Dois terços dos médicos manifestam que estão em exaustão emocional, segundo um estudo que vai ser publicado esta semana na Acta Médica Portuguesa e que considera o ‘burnout’ na classe como um problema “com raízes no sistema de saúde”.
Mais de nove mil médicos foram inquiridos neste estudo, que foi realizado em 2016 e atualizado em 2017, sendo agora pela primeira vez publicado de forma integral. A amostra analisada representa cerca de 20% dos médicos registados na Ordem.
No estudo, a que a agência Lusa teve acesso, 66% dos médicos mostram um nível de exaustão emocional e 30% referem acentuada diminuição da realização profissional. Quase 40% demonstram níveis elevados de despersonalização, que se caracteriza por atitudes de descrença ou indiferença e que está fortemente associado à síndrome de 'burnout'.
"Valores tão elevados como os encontrados no presente estudo (...) conduzem desde logo à compreensão do 'burnout' como um problema socioprofissional com raízes no sistema de saúde, não podendo ser justificado com base em características individuais relacionadas com fragilidades pessoais", referem os autores do estudo, encomendado pela Ordem dos Médicos e realizado em parceria com o Instituto de Ciências Sociais da Universidade de Lisboa.
Refere-se ainda que os resultados demonstram "o papel dos fatores de natureza organizacional na explicação" das situações de 'burnout'.
As exigências do trabalho e os recursos organizacionais são vistos pelos médicos como a variável que explica uma maior proporção da exaustão emocional.
"Os melhores preditores de elevados níveis de exaustão emocional são, ao nível organizacional, a perceção de baixos recursos e de elevadas exigências associadas, designadamente, aos horários de trabalho e à relação com os doentes", indica a análise que vai ser publicada.
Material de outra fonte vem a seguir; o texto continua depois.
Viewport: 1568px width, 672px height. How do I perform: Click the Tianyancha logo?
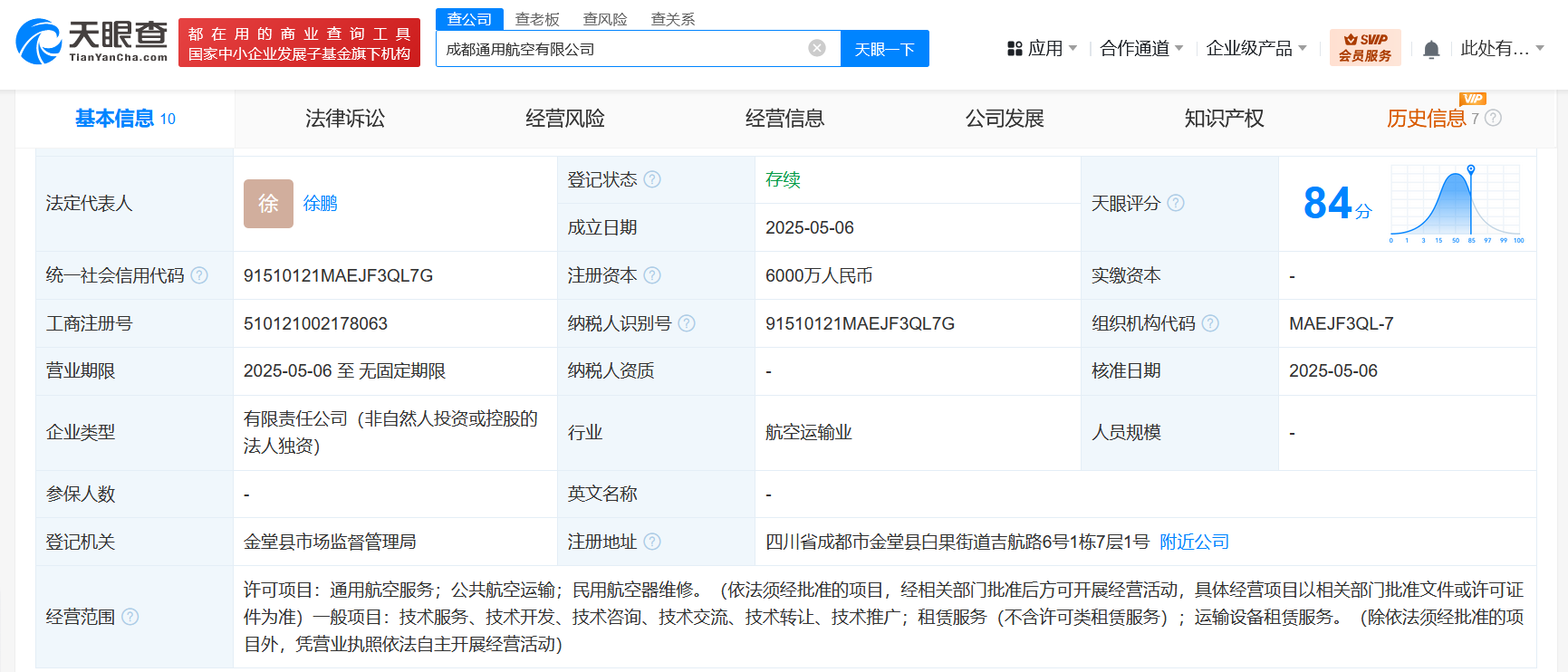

O estudo salienta que o bem-estar dos médicos "é importante para o funcionamento do sistema de saúde em geral" e recomenda a intervenção urgente, através de programas dirigidos diretamente à exaustão emocional e à diminuição da realização profissional.
Apesar destas conclusões, os investigadores registaram "níveis muito elevados de envolvimento com o trabalho", considerando que é um indicador da "adaptação positiva da maioria dos médicos às condições" de trabalho adversas.
O estudo analisou ainda quais as especialidades com mais médicos com níveis altos e baixos de cada um dos indicadores de 'burnout': exaustão emocional, despersonalização e diminuição de realização profissional.
Medicina interna, oncologia, doenças infecciosas, neurologia e hematologia são as especialidades com mais médicos com níveis altos de exaustão emocional.
No caso da despersonalização os valores mais elevados encontram-se na cirurgia geral, na hematologia, neurologia, urologia e ortopedia.
As especialidades com mais médicos que sentem redução de realização profissional são a oftalmologia, medicina geral e familiar, doenças infecciosas, psiquiatria, cardiologia e dermatologia.
Os investigadores analisaram ainda quais as especialidades com maiores percentagens de médicos com valores altos em pelo menos dois indicadores e concluíram que a medicina de emergência, a medicina interna, a neurologia e a medicina familiar têm os valores mais elevados.
Os níveis mais baixos verificaram-se na patologia, dermatologia, pediatria geral e medicina preventiva.